San Diego Zoo Global
This undated photo shows Bai Yun and Xiao Liwu playing in snow during snow day at San Diego Zoo.

A pair of giant pandas living at the San Diego Zoo as part of a conservation loan agreement with China will return home next month, zoo officials said Monday.

Bai Yun, 27, and her 6-year-old son Xiao Liwu, will remain at the zoo's Panda Canyon until April 27. A public celebration taking place over the course of "a couple of weeks" is scheduled for next month, according to the zoo.

The pandas' departure marks the last pandas the zoo has on loan from the Chinese government.

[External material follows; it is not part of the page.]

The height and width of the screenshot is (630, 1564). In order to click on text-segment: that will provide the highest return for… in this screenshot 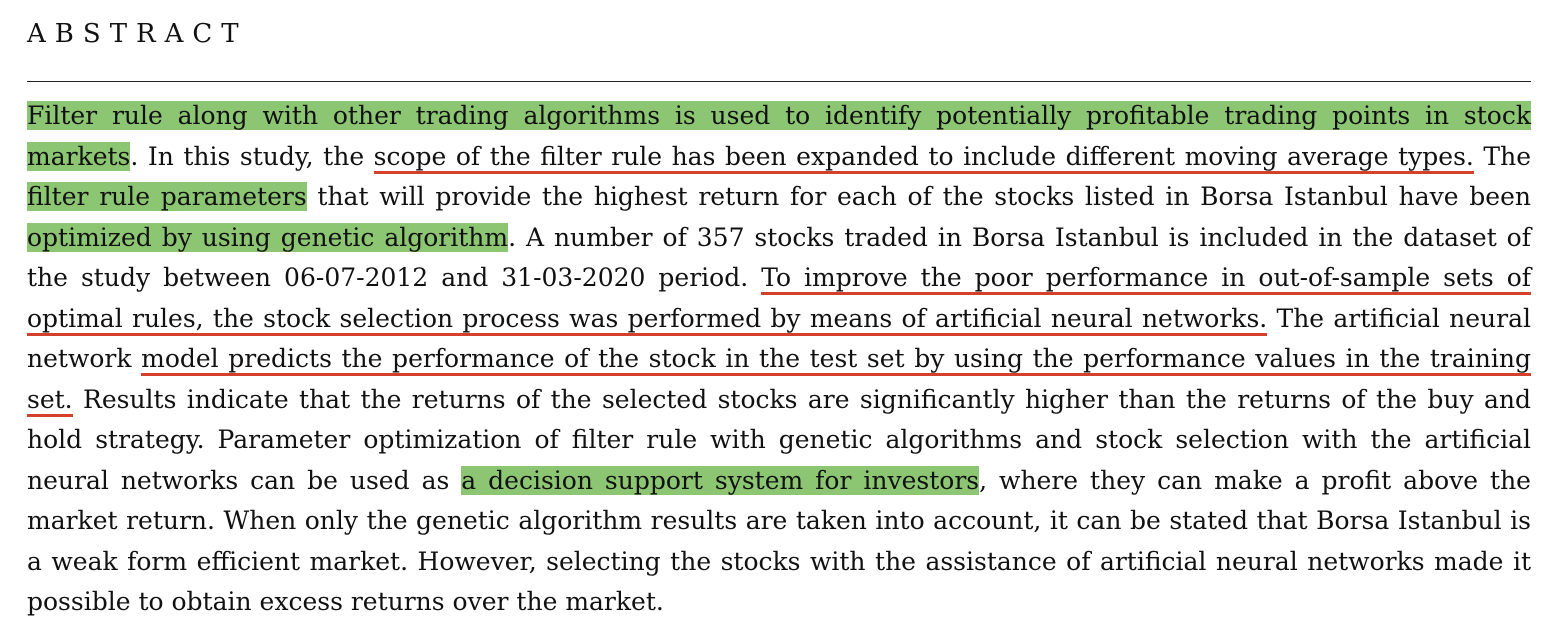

Zoo officials say that panda conservation efforts will continue, though in exactly what form was uncertain.


"Although we are sad to see these pandas go, we have great hopes for the future," said Shawn Dixon, the zoo's chief operating officer. "Working with our colleagues in China, San Diego Zoo Global is ready to make a commitment for the next stage of our panda program."

Since pandas made their first appearance at the zoo more than two decades ago, wild population numbers have increased for the endangered species, at least in part, zoo officials say, due to knowledge gained during the combined tenure of Bai Yun, her six cubs and giant panda patriarch Gao Gao, who was returned to China last October.

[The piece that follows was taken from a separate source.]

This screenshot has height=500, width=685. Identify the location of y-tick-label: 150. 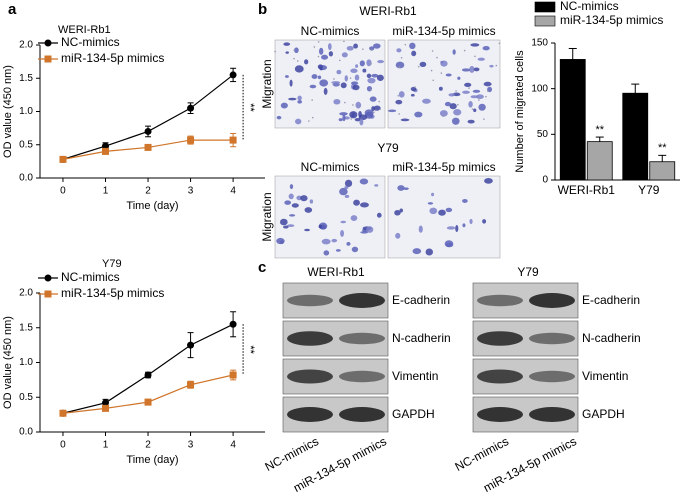
(540, 44).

In recent years, the International Union for Conservation of Nature downgraded the giant panda's status from Endangered to Vulnerable, indicating that there are still threats to the species' survival, but that pandas are in less danger of extinction than before.

"Thanks to the work we've done, we have met the initial conservation goals we set more than 25 years ago," said Carmi Penny, the zoo's director of Collections Husbandry Science. "Now, we must look to the future with a new set of objectives — and along with our collaborators in China, we want to build on our current conservation successes while attaining a deeper understanding of the panda."

Corrected: May 26, 2024 at 4:54 PM PDT
Editor's Note: The story has been corrected to say that pandas have been at the San Diego Zoo for more than two decades and not three decades.